- **Directions**: Your copy should hold only the lines from the one with "Image resolution: width=709" to the one with "for the output", both included, each exactly as it stands below, with no pictures.

- **Input material**:
###

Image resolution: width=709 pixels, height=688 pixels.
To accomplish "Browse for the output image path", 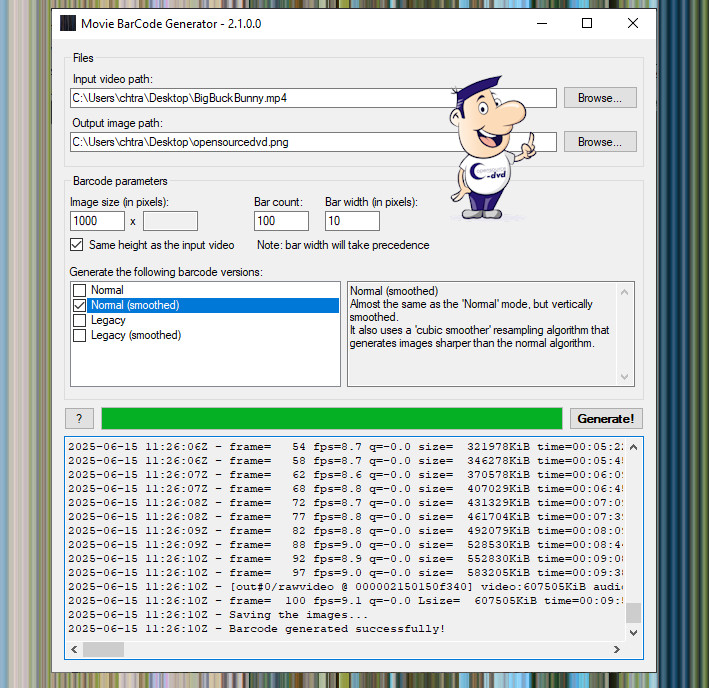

###

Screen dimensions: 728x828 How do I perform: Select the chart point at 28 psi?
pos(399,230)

###

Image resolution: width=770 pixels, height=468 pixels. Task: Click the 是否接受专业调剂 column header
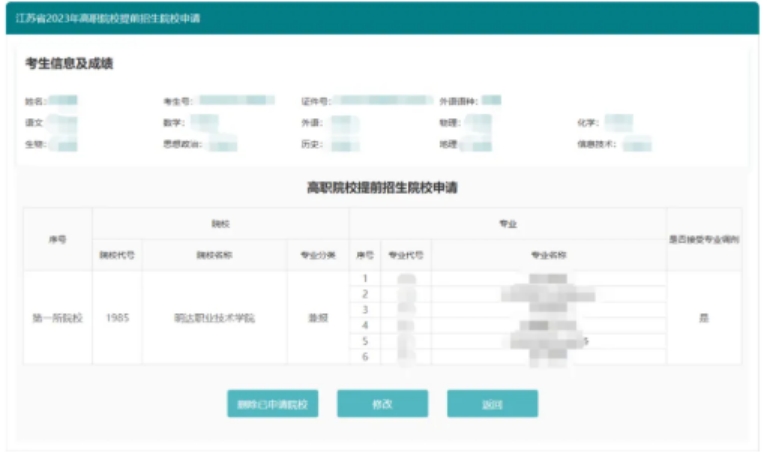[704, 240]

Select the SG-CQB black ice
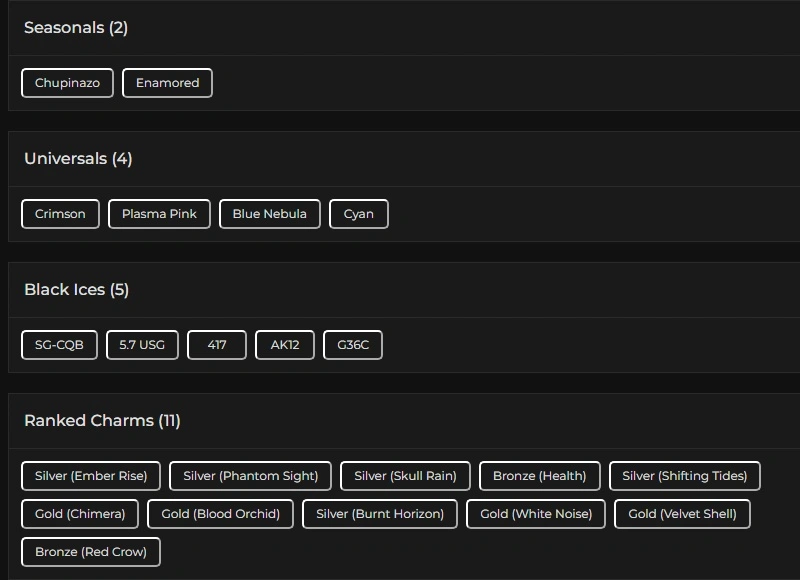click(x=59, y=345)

###

- **Result of the task**:
Image resolution: width=709 pixels, height=688 pixels.
To accomplish "Browse for the output image path", 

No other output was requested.